Challah (Barhesz or "szombati kalács")

Barhesz




Challah (hallah) (Hebrew:חלה) also known as khale (eastern Yiddish), barches (German and western Yiddish), "barhesz" or "szombati kalács" (Hungarian) is a special braided bread eaten by Ashkenazi and by some groups of Sephardic Jews on the Sabbath and holidays.



Barhesz




Maybe my callach is just a simple milk-loaf, because the kosher has 6 or rather 8 braids, which you can read more about here.

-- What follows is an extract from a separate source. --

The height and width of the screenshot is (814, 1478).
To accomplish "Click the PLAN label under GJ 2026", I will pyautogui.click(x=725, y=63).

The authentic kosher challah looks similar like the traditional Hungarian Easter braided bread (or milk-loaf). Honestly in spite of the fact, that I originates from a half Jewish family it was the first time that I baked challah. Couple of weeks ago when I was watching Világfalu on dvd (World village, series by András Kepes) I decided that sometimes I would prepare jewish or kosher foods too. Finally Fűszeres Eszter's blog inspirated me to bake challah. Thank you! :)



According to Jewish tradition, Sabbath and holiday meals begin with a blessing over two loaves of bread. This "double loaf" (in Hebrew: lechem mishneh) commemorates the manna that fell from the heavens when the Israelites wandered in the desert for forty years after the Exodus from Egypt. The manna did not fall on the Sabbath or holidays; instead, a double portion fell before the Sabbath and holidays. It is these loaves, recognizable by their traditional braided style, that are commonly referred to as challah. Read more!



Barhesz




Ingredients for the CLASSIC CHALLAH



1 ounces fresh yeast or

2 packages dry yeast

1,75 cups warm water

0,33 cup sugar

1 Tbsps. salt

6 or 7 cups flour

3 eggs, slightly beaten

0,5 cup oil

GLAZE:1 egg, beaten, Poppy or sesame seeds
(2 to 4 loaves)



Prepare:



Dissolve yeast in warm water in a large bowl. When dissolved, add sugar, salt, and half of the flour. Mix well. Add eggs and oil, then slowly stir in most of the remaining flour — dough will become quite thick. (Until the kneading stage, dough can be mixed in an electric mixer.)

When dough begins to pull away from sides of bowl, turn onto floured board and knead for about 10 minutes. Add only enough flour to make dough manageable. Knead until dough is smooth and elastic and springs back when pressed lighty with fingertip.Place dough in a large oiled bowl. Turn it so the top is oiled as well. Cover with a damp towel and let rise in a warm place for 2 hours, punching down in four or five places every 20 minutes.

Separate challah with a blessing. Divide dough into four to six parts and shape into loaves; place in well-greased bread pans or on greased baking sheet. Let rise until double in bulk. Preheat oven to 375°. Brush tops of loaves.